The Quartet’s defining musical feature is heard in its first four notes: these are Shostakovich’s initials, DSCH, spelled out in musical notation – the notes D, E-flat, C, and B natural. Each of the Quartet’s five connected movements refer back to this motive in some form.
Its opening movement is essentially an elegy that recalls musical textures most closely associated with the Baroque era, particularly quasi-fugal, imitative counterpoint. The first of the work’s several quotations – a snatch from Shostakovich’s First Symphony – interrupts this aural portrait of despair, but doesn’t really lift the gloom.
The second movement bursts in on the first without warning. This is music of a completely contrasting emotion, violent and surging, recalling the fast movements of Shostakovich’s Eighth and Tenth Symphonies. At the end comes another self-quotation: the famous theme from the Piano Trio no. 2.
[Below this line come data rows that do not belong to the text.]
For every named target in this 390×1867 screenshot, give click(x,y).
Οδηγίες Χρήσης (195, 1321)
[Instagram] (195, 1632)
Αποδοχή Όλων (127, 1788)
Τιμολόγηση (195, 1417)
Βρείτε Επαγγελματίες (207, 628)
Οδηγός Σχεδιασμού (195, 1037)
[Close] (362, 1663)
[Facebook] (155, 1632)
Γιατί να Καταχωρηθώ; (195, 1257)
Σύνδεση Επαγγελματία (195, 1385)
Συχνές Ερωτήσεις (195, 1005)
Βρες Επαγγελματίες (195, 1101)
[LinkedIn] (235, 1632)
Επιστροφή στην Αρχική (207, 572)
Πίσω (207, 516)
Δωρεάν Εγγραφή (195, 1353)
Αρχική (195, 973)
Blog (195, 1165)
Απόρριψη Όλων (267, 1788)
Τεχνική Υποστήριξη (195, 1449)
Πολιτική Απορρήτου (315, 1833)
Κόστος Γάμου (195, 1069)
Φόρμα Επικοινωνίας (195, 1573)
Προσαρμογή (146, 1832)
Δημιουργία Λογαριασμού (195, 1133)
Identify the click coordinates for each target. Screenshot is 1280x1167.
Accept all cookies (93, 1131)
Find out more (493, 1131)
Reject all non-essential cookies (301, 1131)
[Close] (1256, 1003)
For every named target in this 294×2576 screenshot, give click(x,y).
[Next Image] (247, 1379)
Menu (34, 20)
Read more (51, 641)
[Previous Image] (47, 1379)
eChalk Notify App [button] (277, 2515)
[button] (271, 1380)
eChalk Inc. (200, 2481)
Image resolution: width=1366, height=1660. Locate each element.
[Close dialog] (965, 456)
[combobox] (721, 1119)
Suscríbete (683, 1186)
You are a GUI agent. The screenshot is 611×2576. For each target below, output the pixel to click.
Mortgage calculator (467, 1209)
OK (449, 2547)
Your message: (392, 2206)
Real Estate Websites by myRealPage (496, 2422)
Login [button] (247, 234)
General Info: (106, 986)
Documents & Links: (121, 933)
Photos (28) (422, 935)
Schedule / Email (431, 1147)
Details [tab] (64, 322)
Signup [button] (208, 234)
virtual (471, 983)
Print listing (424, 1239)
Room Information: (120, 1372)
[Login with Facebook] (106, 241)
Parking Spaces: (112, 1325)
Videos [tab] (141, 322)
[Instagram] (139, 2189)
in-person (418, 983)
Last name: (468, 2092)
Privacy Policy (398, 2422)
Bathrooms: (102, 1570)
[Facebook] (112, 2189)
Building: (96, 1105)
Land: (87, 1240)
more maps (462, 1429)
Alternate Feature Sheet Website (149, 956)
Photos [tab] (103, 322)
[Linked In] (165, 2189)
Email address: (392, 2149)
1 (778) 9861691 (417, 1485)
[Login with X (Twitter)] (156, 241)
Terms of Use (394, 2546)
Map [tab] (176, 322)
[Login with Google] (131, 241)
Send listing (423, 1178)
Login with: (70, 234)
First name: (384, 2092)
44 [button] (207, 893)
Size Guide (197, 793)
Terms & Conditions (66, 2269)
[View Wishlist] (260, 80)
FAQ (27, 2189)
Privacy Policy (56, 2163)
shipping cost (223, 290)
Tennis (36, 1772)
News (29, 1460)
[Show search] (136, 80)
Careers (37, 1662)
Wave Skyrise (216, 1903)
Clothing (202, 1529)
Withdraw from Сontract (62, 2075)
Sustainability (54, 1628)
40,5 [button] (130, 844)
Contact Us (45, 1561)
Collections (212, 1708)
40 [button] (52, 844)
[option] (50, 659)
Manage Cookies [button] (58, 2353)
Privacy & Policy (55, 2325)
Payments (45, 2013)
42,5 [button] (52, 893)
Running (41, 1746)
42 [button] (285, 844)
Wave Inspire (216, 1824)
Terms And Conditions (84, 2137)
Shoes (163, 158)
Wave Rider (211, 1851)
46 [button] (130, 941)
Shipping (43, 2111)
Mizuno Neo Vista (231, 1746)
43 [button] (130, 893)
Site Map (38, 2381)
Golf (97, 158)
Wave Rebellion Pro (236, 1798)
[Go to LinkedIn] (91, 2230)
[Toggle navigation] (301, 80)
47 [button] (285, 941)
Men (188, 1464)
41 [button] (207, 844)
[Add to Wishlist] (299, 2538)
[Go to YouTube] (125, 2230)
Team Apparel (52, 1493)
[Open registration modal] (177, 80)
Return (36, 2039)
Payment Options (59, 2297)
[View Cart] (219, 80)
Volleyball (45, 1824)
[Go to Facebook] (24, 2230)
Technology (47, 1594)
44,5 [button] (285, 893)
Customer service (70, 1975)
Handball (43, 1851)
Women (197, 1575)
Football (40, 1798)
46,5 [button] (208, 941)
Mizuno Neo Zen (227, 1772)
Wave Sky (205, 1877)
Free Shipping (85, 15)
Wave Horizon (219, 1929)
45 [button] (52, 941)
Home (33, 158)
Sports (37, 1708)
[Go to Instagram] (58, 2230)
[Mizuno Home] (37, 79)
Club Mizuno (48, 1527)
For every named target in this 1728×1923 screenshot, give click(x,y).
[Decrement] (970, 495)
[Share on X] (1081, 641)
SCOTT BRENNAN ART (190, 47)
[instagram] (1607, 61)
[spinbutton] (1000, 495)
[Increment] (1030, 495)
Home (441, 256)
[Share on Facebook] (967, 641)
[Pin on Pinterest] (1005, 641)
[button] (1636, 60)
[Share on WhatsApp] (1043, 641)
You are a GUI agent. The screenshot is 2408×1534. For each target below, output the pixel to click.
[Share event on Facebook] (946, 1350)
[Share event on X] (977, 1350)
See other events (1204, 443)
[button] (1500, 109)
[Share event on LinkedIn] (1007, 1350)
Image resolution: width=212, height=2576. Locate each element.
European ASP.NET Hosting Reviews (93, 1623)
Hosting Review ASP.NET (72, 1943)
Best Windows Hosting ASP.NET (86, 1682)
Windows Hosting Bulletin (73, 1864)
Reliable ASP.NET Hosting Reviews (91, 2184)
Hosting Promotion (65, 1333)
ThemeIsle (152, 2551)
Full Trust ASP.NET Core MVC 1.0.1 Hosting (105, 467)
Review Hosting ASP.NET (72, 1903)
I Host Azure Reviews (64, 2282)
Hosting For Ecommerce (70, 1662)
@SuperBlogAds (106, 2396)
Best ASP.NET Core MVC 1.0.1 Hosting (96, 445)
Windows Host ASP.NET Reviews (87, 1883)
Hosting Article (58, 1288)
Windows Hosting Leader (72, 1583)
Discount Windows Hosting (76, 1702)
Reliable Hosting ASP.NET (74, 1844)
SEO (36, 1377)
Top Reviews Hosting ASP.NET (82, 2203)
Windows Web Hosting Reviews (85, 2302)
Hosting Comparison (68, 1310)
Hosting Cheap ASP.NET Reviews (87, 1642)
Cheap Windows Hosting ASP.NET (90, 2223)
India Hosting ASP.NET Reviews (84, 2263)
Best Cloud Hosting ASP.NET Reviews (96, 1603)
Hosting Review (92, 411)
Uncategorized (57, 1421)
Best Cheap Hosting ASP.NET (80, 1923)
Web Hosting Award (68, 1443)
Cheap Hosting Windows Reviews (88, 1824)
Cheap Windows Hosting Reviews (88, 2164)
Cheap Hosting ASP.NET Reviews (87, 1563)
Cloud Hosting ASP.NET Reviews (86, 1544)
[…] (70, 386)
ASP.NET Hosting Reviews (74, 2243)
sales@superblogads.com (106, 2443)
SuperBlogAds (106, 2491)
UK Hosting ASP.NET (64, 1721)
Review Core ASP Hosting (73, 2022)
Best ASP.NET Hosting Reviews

In the midst of this music of grief and tumult comes the third movement, a bitter, ironic waltz that is built around the DSCH motive. Shostakovich loved waltzes – they turn up in a surprising amount of his chamber music for a 20th-century composer – and, like Tchaikovsky, he could spin out a good tune like nobody’s business. But this waltz is downright chilling: it sounds like a dance of skeletons.
After this macabre ballroom scene comes the most fascinating movement of the piece. The fourth movement starts with repeated, dissonant chords that recall gunshots or – as has been suggested – the dreaded knock of the KGB on Shostakovich’s front door (which, thankfully for the composer, never actually came). What follows is a fascinating collage of melodies, both from Shostakovich’s own music as well as from other sources: there’s a snatch of an aria from his opera Lady Macbeth of Mtsensk; a motive that suggests the Dies irae chant; and a Russian folk song called “Tormented by Grievous Bondage.” To hammer home the message, at the very end comes the DSCH motive. It’s the musical equivalent of watching a slideshow of horrors playing out in slow motion.
Like the first movement, the finale is based primarily on the DSCH motive and features many of the same compositional devices and textures heard earlier. But its overall affect is numbness: Ilya Ehrenburg’s comment that, “without saying anything [music] can express everything,” is borne out as powerfully in this closing movement as anywhere else in the repertoire.